I woke up this morning to the buzzer on my oven going off... I cooked fish sticks at 425 degrees for 5 hours last night. my house smells awesome
You were in the bathroom for two hours practicing "Revenge Faces".
what is the aproppriate waiting time between having sex and playing super Mario brothers
6 min
I'm pretty sure we got the cab driver deported
Just woke up bloody and clutching a rear view mirror I'm pretty sure is from my car. For those of you keeping score at home this is why I stopped drinking four loko.
Hey everyone. This evenings celebration will commence with a cocktail hour at genghis at 830 to be followed with an upscale dining experience at taco bell at 10. All are welcome. This is not a joke. Thank you
...then she kept trying to make balloon animals with my flacid penis. I'm never drinking whisky with you again.

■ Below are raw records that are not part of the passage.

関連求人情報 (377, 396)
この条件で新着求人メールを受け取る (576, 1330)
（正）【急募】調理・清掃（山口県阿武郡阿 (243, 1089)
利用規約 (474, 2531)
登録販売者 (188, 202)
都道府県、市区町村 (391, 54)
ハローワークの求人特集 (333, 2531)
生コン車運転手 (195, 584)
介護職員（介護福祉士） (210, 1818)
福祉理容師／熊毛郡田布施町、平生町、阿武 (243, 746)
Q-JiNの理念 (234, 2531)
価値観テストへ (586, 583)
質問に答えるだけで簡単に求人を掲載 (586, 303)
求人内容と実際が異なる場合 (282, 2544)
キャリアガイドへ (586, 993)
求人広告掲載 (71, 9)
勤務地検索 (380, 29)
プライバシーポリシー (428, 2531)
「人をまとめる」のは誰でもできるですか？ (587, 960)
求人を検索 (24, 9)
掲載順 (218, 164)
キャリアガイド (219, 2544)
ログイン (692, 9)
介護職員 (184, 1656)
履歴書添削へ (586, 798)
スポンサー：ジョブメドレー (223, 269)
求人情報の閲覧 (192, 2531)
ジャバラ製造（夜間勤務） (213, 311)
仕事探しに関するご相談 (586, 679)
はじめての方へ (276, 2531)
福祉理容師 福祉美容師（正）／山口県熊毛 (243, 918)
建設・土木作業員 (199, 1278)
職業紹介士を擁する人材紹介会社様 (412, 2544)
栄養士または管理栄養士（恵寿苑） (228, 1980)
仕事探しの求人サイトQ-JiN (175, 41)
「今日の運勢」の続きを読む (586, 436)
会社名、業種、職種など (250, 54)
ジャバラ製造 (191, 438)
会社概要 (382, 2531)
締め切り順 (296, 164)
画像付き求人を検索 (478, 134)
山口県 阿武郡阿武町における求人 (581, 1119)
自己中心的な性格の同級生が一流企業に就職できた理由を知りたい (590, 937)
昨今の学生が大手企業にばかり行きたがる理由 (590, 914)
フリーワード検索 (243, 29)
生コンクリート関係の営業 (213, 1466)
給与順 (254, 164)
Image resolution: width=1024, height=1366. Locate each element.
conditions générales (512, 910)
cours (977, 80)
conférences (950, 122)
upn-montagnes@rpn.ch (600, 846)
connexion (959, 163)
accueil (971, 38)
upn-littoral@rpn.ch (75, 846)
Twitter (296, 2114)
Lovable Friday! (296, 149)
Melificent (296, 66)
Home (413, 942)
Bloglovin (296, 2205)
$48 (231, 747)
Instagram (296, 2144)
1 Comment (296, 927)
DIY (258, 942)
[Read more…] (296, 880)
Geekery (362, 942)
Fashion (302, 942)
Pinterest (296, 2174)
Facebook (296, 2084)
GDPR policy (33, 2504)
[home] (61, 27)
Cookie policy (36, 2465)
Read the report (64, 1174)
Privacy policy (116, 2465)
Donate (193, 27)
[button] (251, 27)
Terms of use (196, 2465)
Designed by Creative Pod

it was like lady and the tramp only with a jello shot on the pool table
hey the jello shots wont freeze
How much Everclear did you put in them?
uhhh all of it
It was right before we played jenga with champagne glasses for a good half hour
Def over. He sent me a nude selfie but cropped it right above his junk. Total Silence of the Fucking lambs looking.
I discovered a new stretch mark. DONE. LITERALLY DONE.
I was too lazy to get my chapstick out of my purse so i lubed up my lips with pizza grease. On a scale of 1-10 how embarassed should i be?
Haha we both slept with guys named Brad born on may 1st. This is a proud day for sisters.